Michael O’Donnell, PhD
New York, New York
Investigator, Howard Hughes Medical Institute
Anthony and Judith Evans Professor,
Laboratory of DNA replication
The Rockefeller University
New York, New York
Identifying targeted approaches for the treatment of BRCA-driven breast cancer.
Many breast and ovarian cancers arise from defects in a DNA repair pathway called homologous recombination (HR). Mutations in genes that control HR give rise to breast cancer, such as the well-known BRCA1 and BRCA2 genes. Defects in HR result in the buildup of DNA mutations in breast cells that lead to breast cancer. In normal cells, this type of DNA damage would likely be lethal, but tumor cells can rely on back-up or secondary DNA repair pathways to survive and grow. Drs. O’Donnell, Holloman, and Powell are developing new drugs that block these secondary pathways to promote cancer cell death.
The research team of Drs. O’Donnell, Holloman, and Powell are working to identify small molecule compounds (drugs) that directly block secondary DNA repair pathways that are critical to the survival of BRCA-driven breast cancer. These new drugs are highly selective in killing tumor cells, without negative side effects towards healthy cells in the body because healthy cells still have the normal HR pathway to repair their DNA. The team is developing drugs that specifically target proteins involved in the backup pathway. They have identified several promising candidate drugs that inhibit molecular targets that are essential to the backup DNA repair process.

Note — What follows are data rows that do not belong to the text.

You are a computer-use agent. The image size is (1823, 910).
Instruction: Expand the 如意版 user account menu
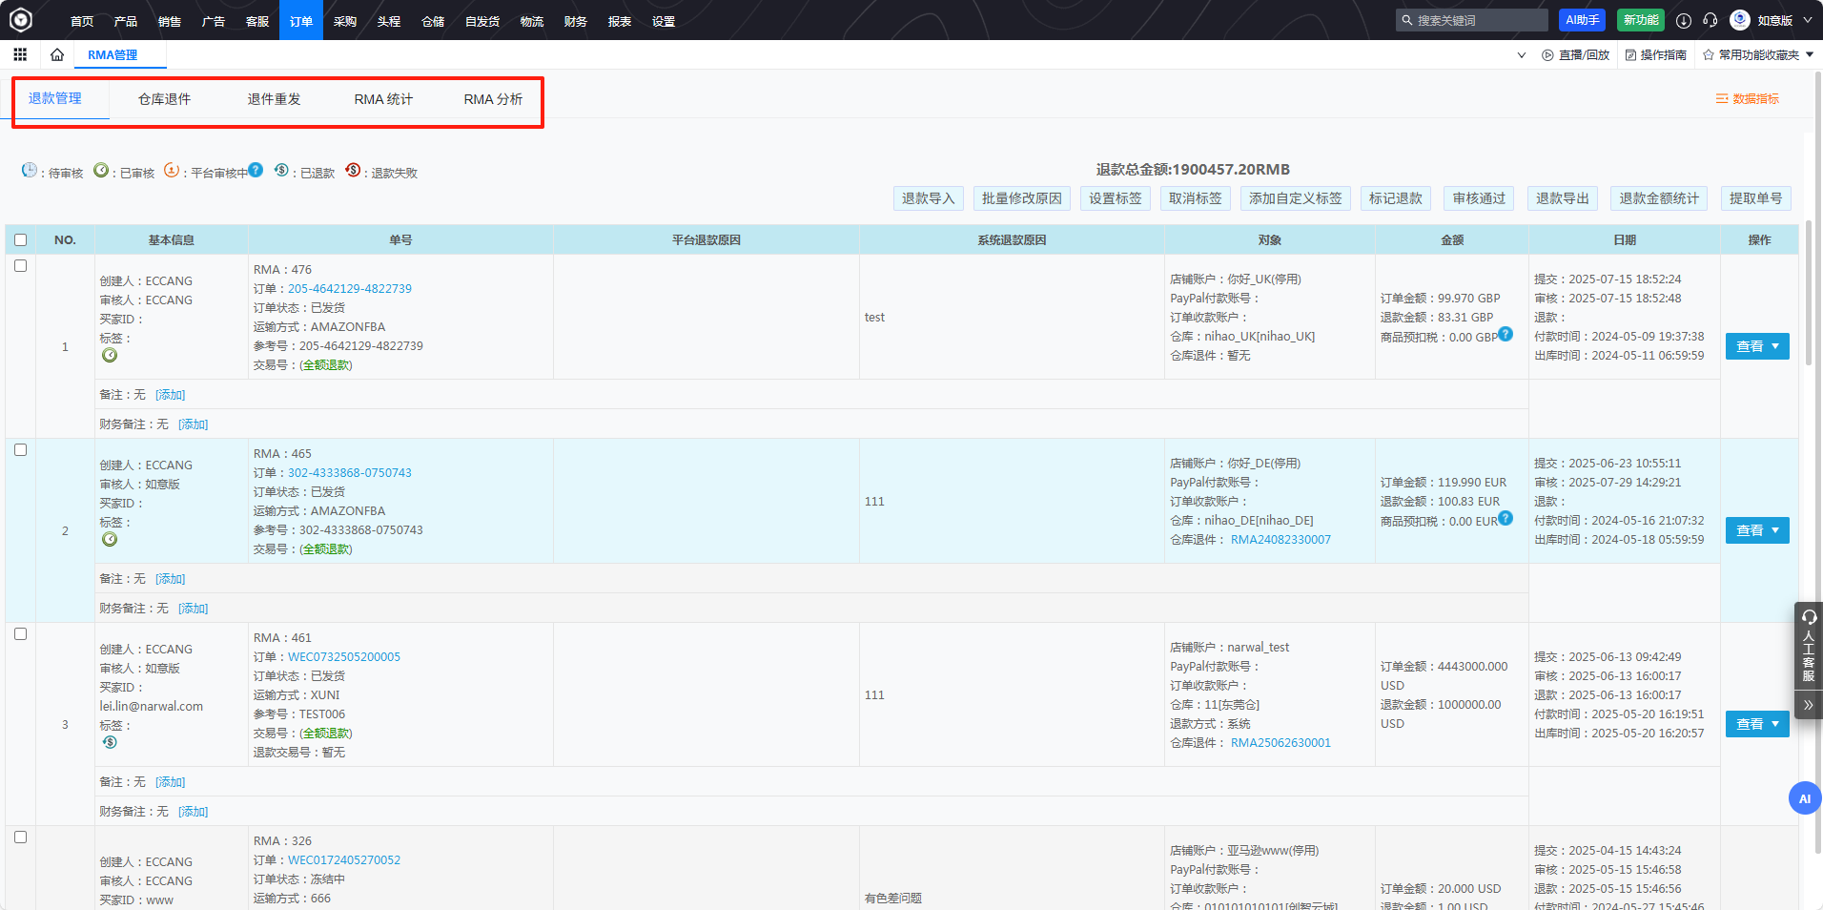pos(1807,20)
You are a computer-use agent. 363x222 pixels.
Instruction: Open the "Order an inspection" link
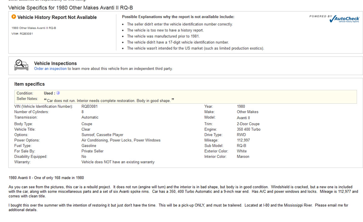point(50,69)
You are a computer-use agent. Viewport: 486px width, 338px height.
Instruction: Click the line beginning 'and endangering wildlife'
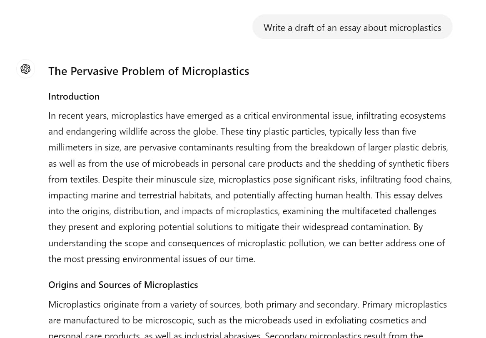pos(232,131)
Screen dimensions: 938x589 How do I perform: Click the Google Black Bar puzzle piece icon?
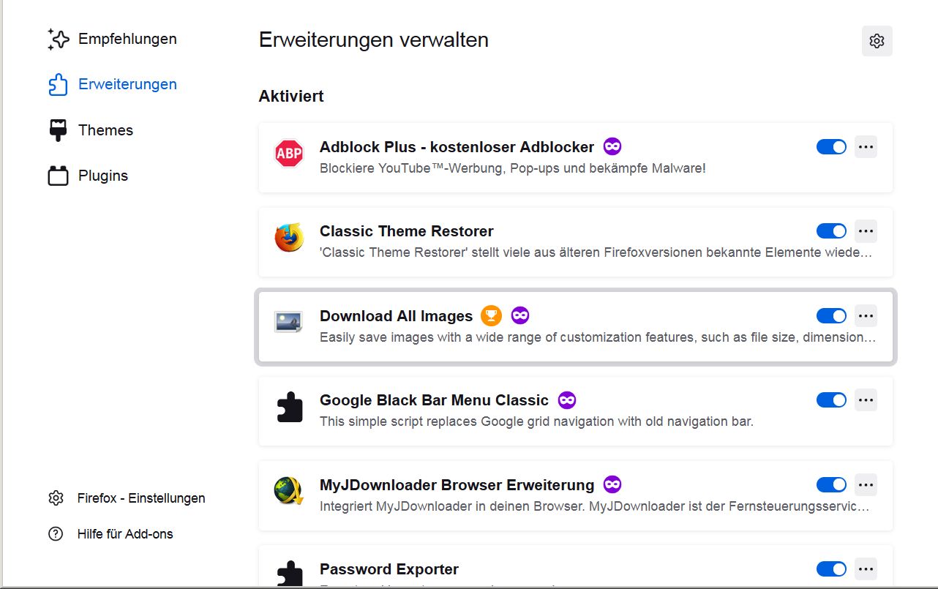pos(289,408)
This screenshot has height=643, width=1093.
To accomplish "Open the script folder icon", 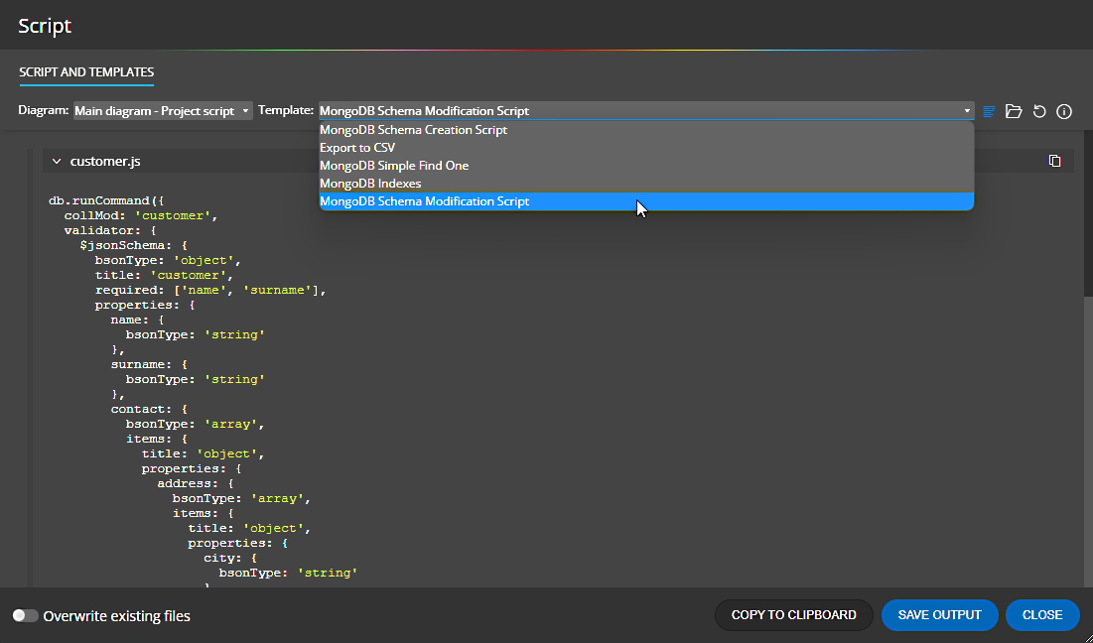I will (x=1014, y=111).
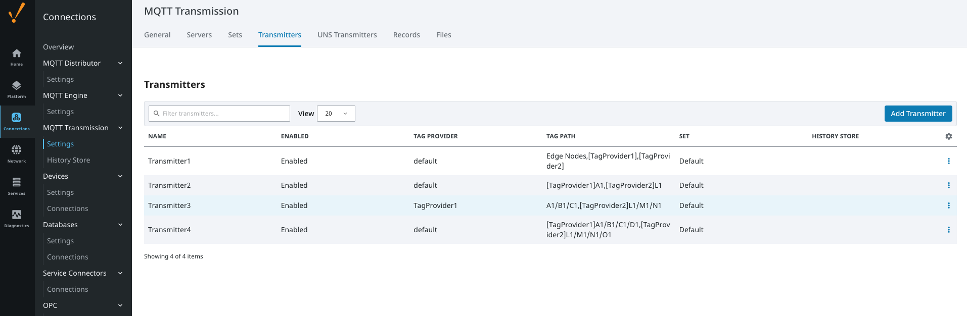Open the Records tab
The width and height of the screenshot is (967, 316).
[406, 35]
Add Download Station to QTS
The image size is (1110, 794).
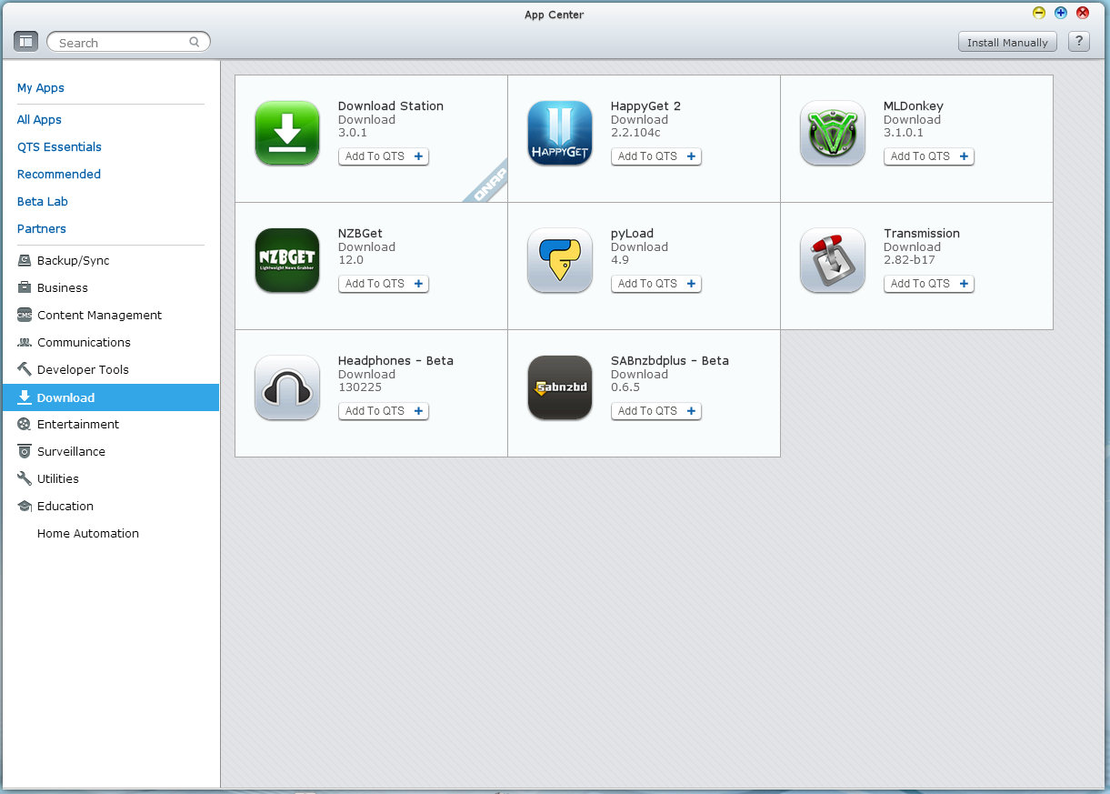click(x=383, y=156)
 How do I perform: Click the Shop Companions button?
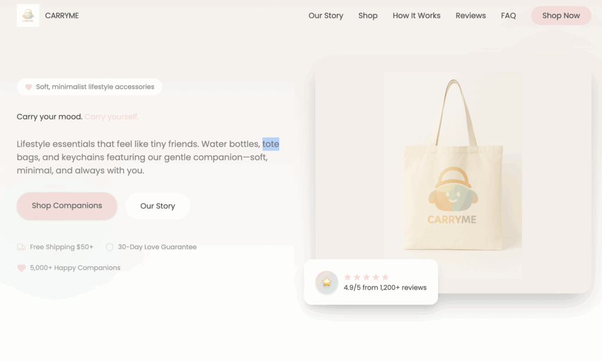pos(67,206)
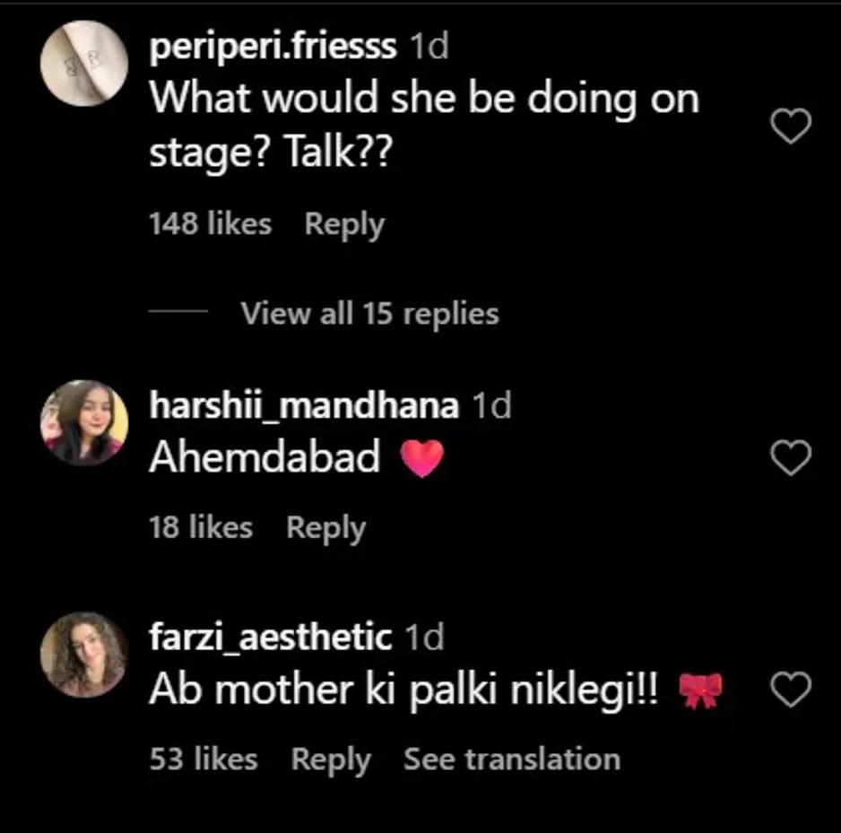View the 18 likes list
Screen dimensions: 841x833
(201, 528)
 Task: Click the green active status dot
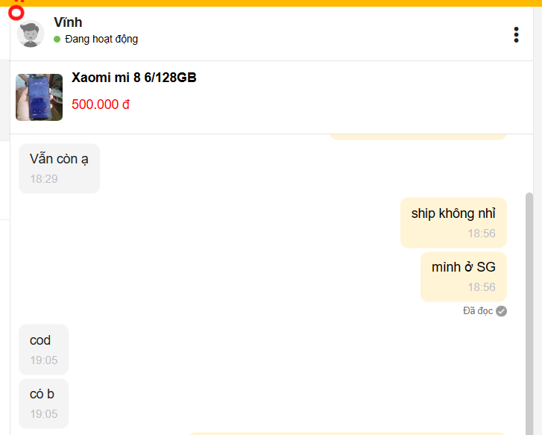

The lead compounds work by selectively targeting and killing cells with BRCA mutations and by inhibiting a protein that is important for DNA repair.
In the coming year, the team will continue validating that the candidate drugs are performing in the way that is needed to justify further testing in the process of becoming a therapy for patients. Drs. O’Donnell, Holloman, and Powell have determined the structure of a 3-protein complex involved in DNA repair and are designing an inhibitor to prevent it from functioning. The novel targets they have identified so far are promising for cancer therapy not only for BRCA-deficient tumors most commonly associated with breast and ovarian cancers, but also more broadly for tumors arising from other genetically altered components of the same HR DNA repair pathway.
Michael O'Donnell, PhD is the Anthony and Judith Evnin Professor at The Rockefeller University. He studies the molecular machinery that replicates DNA and duplicates the cellular genome. Several years ago, his laboratory made the first discovery of a protein that encircles DNA and functions as a sliding clamp to hold DNA polymerases to the chromosome. The sliding clamp is opened and closed around DNA by a clamp loading apparatus, another part of the DNA replication machine. Clamps and clamp loaders generalize to all cell types from bacteria to humans and have also been found to act as a central platform for numerous processes in DNA repair.
Dr. O’Donnell received his PhD degree at the University of Michigan and performed postdoctoral work at Stanford University on DNA replication with the Nobel laureate Dr. Arthur Kornberg and then on herpes simplex virus replication with Dr. Robert Lehman. Dr. O’Donnell was a member of the faculty of Cornell University Medical College before moving to Rockefeller. He is an investigator of the Howard Hughes Medical Institute and is a member of the National Academy of Sciences.